Dataset entries:
○ ○ ○ ○ ○

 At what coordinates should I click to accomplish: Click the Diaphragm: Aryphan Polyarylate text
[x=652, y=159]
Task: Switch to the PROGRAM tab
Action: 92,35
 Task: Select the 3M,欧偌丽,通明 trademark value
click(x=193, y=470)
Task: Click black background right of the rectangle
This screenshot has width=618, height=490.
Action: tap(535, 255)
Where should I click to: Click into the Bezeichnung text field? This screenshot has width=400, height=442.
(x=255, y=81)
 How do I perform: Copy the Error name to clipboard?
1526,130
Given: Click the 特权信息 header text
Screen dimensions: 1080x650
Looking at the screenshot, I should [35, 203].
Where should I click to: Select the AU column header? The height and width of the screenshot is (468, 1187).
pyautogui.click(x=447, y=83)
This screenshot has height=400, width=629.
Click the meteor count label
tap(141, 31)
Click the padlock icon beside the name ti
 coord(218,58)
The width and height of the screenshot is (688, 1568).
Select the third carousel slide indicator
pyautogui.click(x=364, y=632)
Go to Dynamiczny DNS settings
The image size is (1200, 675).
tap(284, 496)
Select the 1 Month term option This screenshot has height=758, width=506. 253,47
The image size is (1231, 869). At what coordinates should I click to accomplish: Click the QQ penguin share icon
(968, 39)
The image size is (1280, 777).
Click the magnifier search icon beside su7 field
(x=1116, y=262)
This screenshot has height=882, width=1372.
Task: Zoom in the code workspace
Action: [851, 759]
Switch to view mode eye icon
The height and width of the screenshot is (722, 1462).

○ ○ ○ ○ ○

What the task asks:
Keeping each word as it stands, transcribe every entry.

Answer box:
 At what coordinates should I click to accomplish: Click the Diaphragm: Aryphan Polyarylate text
[x=652, y=159]
Task: Switch to the PROGRAM tab
Action: 92,35
 Task: Select the 3M,欧偌丽,通明 trademark value
click(x=193, y=470)
Task: Click black background right of the rectangle
This screenshot has width=618, height=490.
Action: tap(535, 255)
Where should I click to: Click into the Bezeichnung text field? This screenshot has width=400, height=442.
(x=255, y=81)
 How do I perform: Copy the Error name to clipboard?
1526,130
Given: Click the 特权信息 header text
Screen dimensions: 1080x650
Looking at the screenshot, I should [35, 203].
Where should I click to: Select the AU column header? The height and width of the screenshot is (468, 1187).
pyautogui.click(x=447, y=83)
This screenshot has height=400, width=629.
Click the meteor count label
tap(141, 31)
Click the padlock icon beside the name ti
 coord(218,58)
The width and height of the screenshot is (688, 1568).
Select the third carousel slide indicator
pyautogui.click(x=364, y=632)
Go to Dynamiczny DNS settings
The image size is (1200, 675).
tap(284, 496)
Select the 1 Month term option This screenshot has height=758, width=506. 253,47
The image size is (1231, 869). At what coordinates should I click to accomplish: Click the QQ penguin share icon
(968, 39)
The image size is (1280, 777).
Click the magnifier search icon beside su7 field
(x=1116, y=262)
This screenshot has height=882, width=1372.
Task: Zoom in the code workspace
Action: [851, 759]
Switch to view mode eye icon
The height and width of the screenshot is (722, 1462).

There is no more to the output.